(Raw records)
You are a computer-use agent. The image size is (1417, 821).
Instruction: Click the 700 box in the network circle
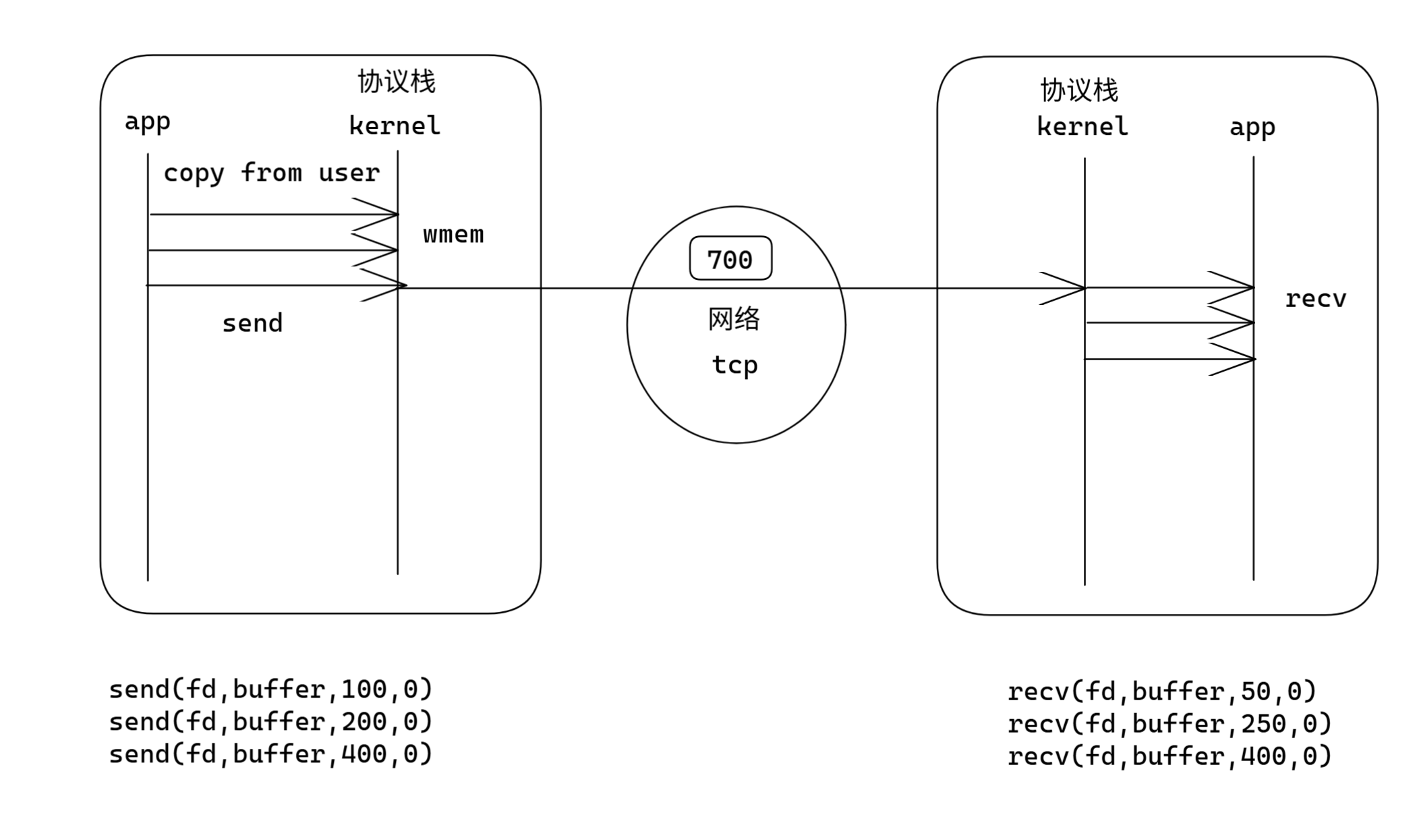(730, 258)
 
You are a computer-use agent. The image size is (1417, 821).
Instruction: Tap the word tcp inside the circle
(734, 365)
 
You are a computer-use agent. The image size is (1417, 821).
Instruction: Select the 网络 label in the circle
(734, 319)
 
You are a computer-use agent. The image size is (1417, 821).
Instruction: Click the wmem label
(453, 235)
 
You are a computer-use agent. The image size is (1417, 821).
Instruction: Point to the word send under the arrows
(252, 323)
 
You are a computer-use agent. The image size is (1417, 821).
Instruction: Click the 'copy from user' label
(271, 173)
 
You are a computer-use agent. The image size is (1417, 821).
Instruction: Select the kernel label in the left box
(395, 125)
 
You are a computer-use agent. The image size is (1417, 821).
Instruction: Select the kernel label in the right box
(1082, 127)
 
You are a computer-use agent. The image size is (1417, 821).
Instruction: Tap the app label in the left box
(147, 122)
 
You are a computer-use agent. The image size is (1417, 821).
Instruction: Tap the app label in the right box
(1252, 128)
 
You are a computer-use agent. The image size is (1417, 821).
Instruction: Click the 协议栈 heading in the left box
(397, 82)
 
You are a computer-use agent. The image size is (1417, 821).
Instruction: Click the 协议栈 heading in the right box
(1079, 90)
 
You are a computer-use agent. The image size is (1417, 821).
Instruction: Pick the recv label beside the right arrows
(1315, 299)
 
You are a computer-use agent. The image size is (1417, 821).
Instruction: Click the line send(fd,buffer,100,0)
(270, 689)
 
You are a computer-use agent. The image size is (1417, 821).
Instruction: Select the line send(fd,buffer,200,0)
(270, 722)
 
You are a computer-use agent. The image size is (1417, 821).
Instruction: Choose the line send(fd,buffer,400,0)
(270, 754)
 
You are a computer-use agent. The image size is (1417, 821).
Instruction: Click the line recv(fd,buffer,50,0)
(1161, 691)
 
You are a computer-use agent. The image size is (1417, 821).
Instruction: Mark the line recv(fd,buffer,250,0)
(1169, 724)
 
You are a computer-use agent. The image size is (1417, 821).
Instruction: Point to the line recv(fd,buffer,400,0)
(1169, 756)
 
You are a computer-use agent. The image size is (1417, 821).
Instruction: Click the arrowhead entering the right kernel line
(1072, 288)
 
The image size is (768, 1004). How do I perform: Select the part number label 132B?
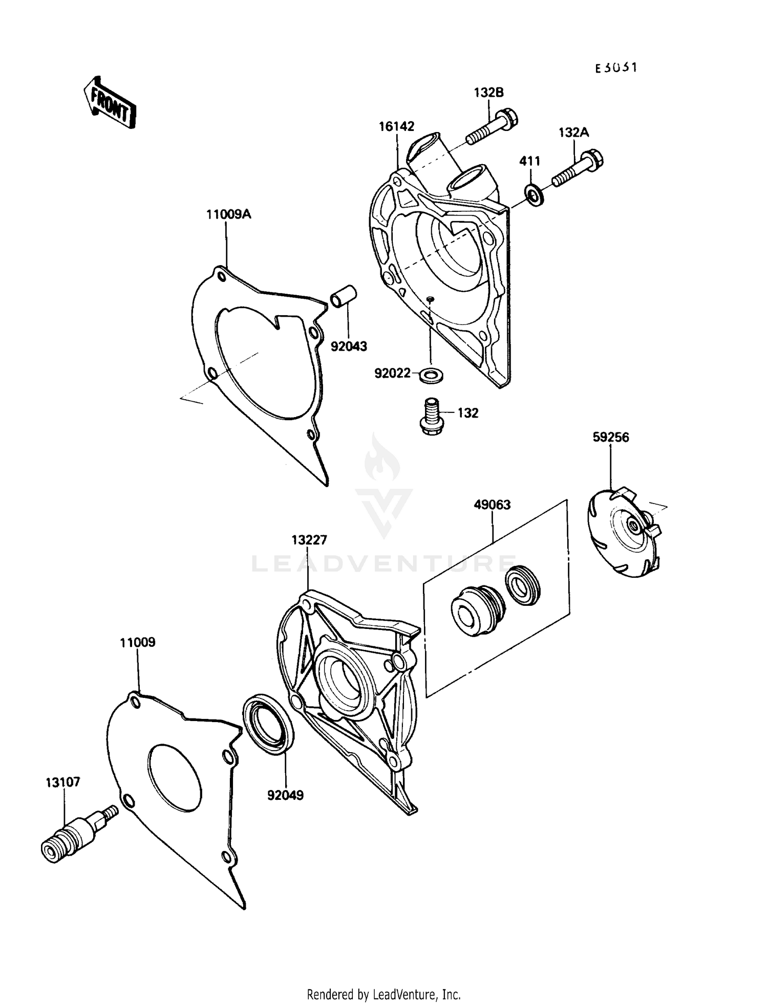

### Written task:
Rescale the part of the data that opens at its very start and closes with the line containing "(1252, 128)", both ends included. Repeat every line in it, changing only the coordinates in the answers: multiply each by 0.9 and round to a whole number, with halves rounded up, and leave out the pictures.

### Result of the exercise:
You are a computer-use agent. The image size is (1417, 821).
Instruction: Click the 700 box in the network circle
(657, 232)
 
You are a computer-use agent. The image size is (1417, 821).
Instruction: Tap the word tcp inside the circle
(661, 329)
 
You are a computer-use agent. The image size is (1417, 821).
Instruction: Select the 网络 label in the circle
(661, 287)
 
You are a computer-use agent. The image size is (1417, 821).
Instruction: Click the wmem label
(408, 212)
 
You are a computer-use agent. The image size is (1417, 821).
Instruction: Point to the word send under the arrows
(227, 291)
 
You are a computer-use agent. The image size is (1417, 821).
Instruction: Click the 'copy from user' label
(244, 156)
 
You are a computer-use agent. The image size is (1417, 821).
Instruction: Select the kernel label in the left box
(356, 113)
 
You are a computer-use agent. The image size is (1417, 821).
Instruction: Select the kernel label in the right box
(974, 114)
 
You are a computer-use agent. The image size is (1417, 821).
Instruction: Tap the app label in the left box
(132, 110)
 
You are a computer-use agent. The image size is (1417, 821).
Instruction: Tap the app label in the right box
(1127, 115)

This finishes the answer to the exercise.